Соскочила к нему.
— Что ты, Андрей! Аль одурел, али испортили?
Схватил ее за рученьки.
— Не мучай ты меня, Маланьюшка, мочи моей не стало, али прогони ты меня с глаз своих ясных, не вели ты мне жить на белом свету, али пожалей ты меня сколько-нибудь. Знаю я, что не мне чета за тобой ходить, и хозяин у тебя мужик хороший. Не властен я над собою. Умираю — люблю тебя, свет ты мой ясный.
А сам ухватил ее за руки, заливается плачет.
— Вишь, силы нет навивать, а влип, как репейник, брось, вишь что выдумал. Брось, говорят, вот я хозяину скажу.
— Да ведь ты сама… зачем ты вчера меня целовала?
— Вчера хотелось, а нынче работать нужно. Ну, вставай, брось. Нонче ночь наша будет.
— Правда, Маланьюшка?
— А то разве лгать буду. Правда, что ночь будет. Вишь, дождик. Ну!
Нечего делать, очнулся кой-как, навил воз, перекинул веревку, поехали. Идет подле.
— Не обманешь?
— Верно.
А сама все смеется.
Скидали воз, только успели, а уж дождик крапит. Живо под телеги забился народ, шабаш. Дворниково сено убрали, свое осталось. Делать нечего, пошел народ по домам. Ведь догадалась же, шельма, Андрея оставила с телегой, сама с солдаткой домой пошла. Только вышли, Никифор, что с солдаткой жил, за ними. Отстала солдатка, Маланья одна домой пошла Дождичек прошел, солнышко проглянуло, идти лесом. Маланька разулась, подобрала паневу на голову, идет, ноги белые, стройные, лицо румяное, ну как ни приберется, все красавица — красавица и есть.

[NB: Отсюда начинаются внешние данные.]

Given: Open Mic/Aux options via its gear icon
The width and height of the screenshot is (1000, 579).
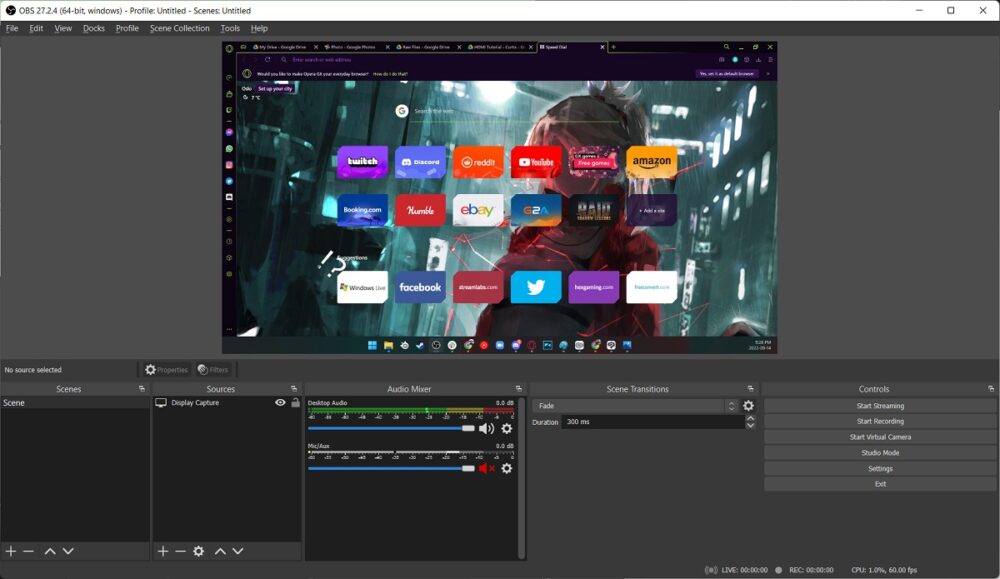Looking at the screenshot, I should point(507,469).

Тут ее, видно, бог и наказал за все шутки и за Андрюху. Дворник сено гуртовщику запродал и гуртовщика-то в этот самый день звал на покос сено посмотреть. Идет Маланька через поляну и о чем думает, бог ее знает: и солдатка тут с Никифором в голове и Андрюха — сама ушла, и жалко ей крепко Андрюху, и все; идет, видит — навстречу человек на коне верхом едет. Кафтан купеческой, картуз, из кафтана рубаха александрийская, сапоги козловые, конь низовой, молодецкой и на коне седок из себя молодчина — орел, одно слово сказать, толстый, румяный, чернобровый, волоса черные, кудрявые, бородка, усы чуть пробиваются. Едет, трубочку, медью выложенную, покуривает, плеткой ременной помахивает. Из себя, сказать, что красавец, кто его не знал. Маланька не видывала его в жизнь, а мы так коротко знали Матвей Романыча, гуртовщика. Такой шельмы другой, даром что молодой, по всей губернии не было. Насчет ли баб, девок обмануть, скотину чумную спустить, лошадьми барышничать, рощицу где набить, отступного взять — дошлой был, даром что годов 20 с чем, и отец такая же каналья.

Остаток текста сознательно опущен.